= Beginning of Section =
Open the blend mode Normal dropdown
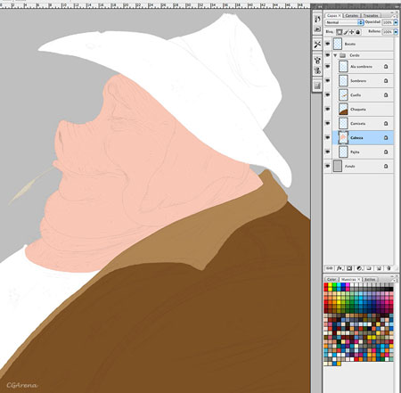The image size is (401, 393). pos(344,22)
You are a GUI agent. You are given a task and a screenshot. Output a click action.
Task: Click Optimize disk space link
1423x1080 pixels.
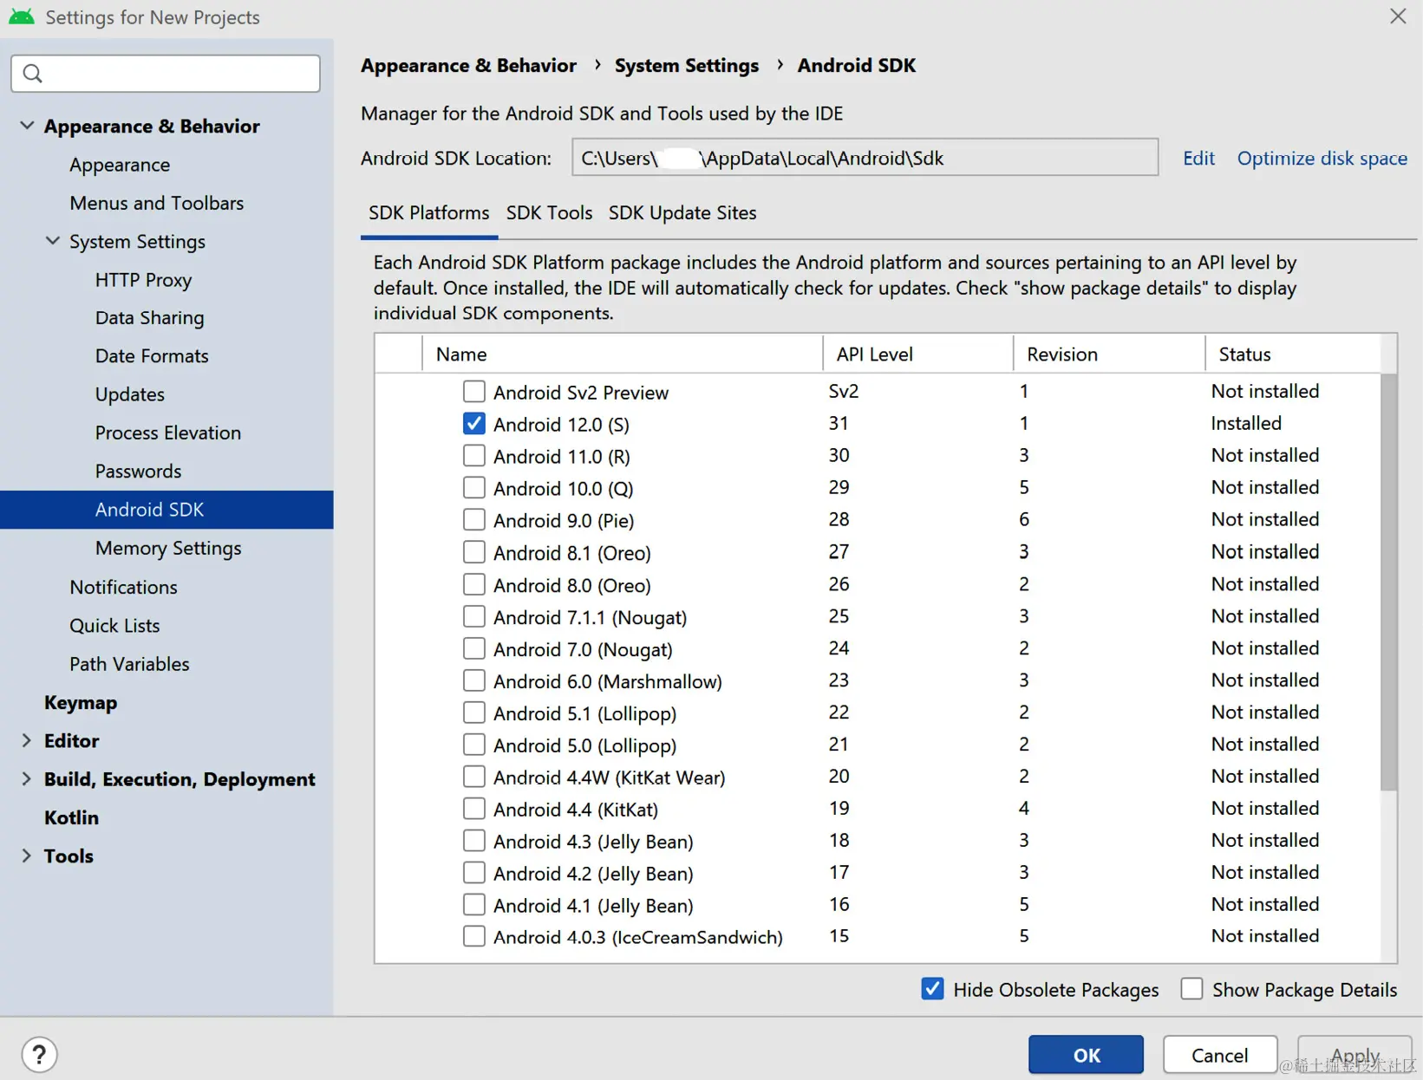tap(1322, 159)
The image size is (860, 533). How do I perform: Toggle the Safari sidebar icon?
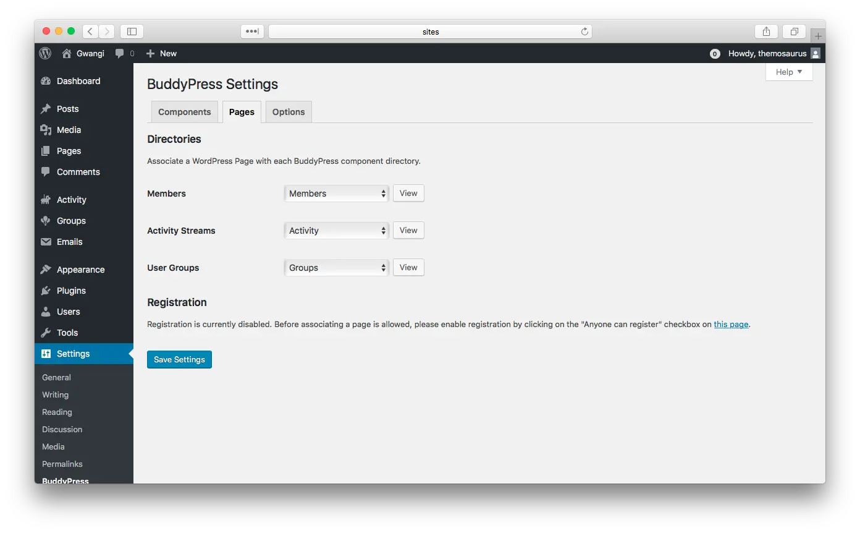(x=132, y=32)
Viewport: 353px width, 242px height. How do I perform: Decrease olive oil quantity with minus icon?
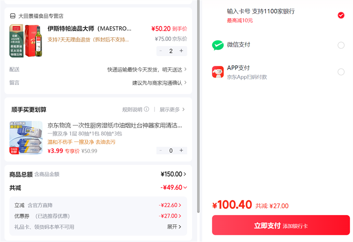point(161,51)
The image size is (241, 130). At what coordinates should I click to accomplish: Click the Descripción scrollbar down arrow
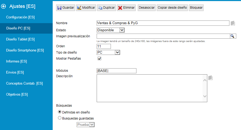tap(205, 96)
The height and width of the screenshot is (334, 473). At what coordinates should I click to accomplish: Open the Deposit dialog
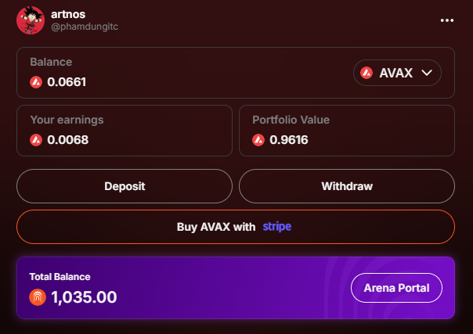click(125, 186)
= End of Section =
▶ **INSTRUCTIONS TO FOLLOW**:
The material above is to be repeated word for word, with no images kept.

▶ **WRITTEN SOLUTION**:
Open the blend mode Normal dropdown
The image size is (401, 393). pos(344,22)
You are a GUI agent. You are given a task and a screenshot. Output a click action.
Task: Click Optimize disk space link
1423x1080 pixels.
tap(1322, 159)
The image size is (860, 533). How do I perform: Toggle the Safari sidebar icon?
(x=132, y=32)
Viewport: 353px width, 242px height. How do I perform: Decrease olive oil quantity with minus icon?
point(161,51)
The image size is (241, 130). At what coordinates should I click to accomplish: Click the Descripción scrollbar down arrow
tap(205, 96)
The height and width of the screenshot is (334, 473). At what coordinates should I click to accomplish: Open the Deposit dialog
click(125, 186)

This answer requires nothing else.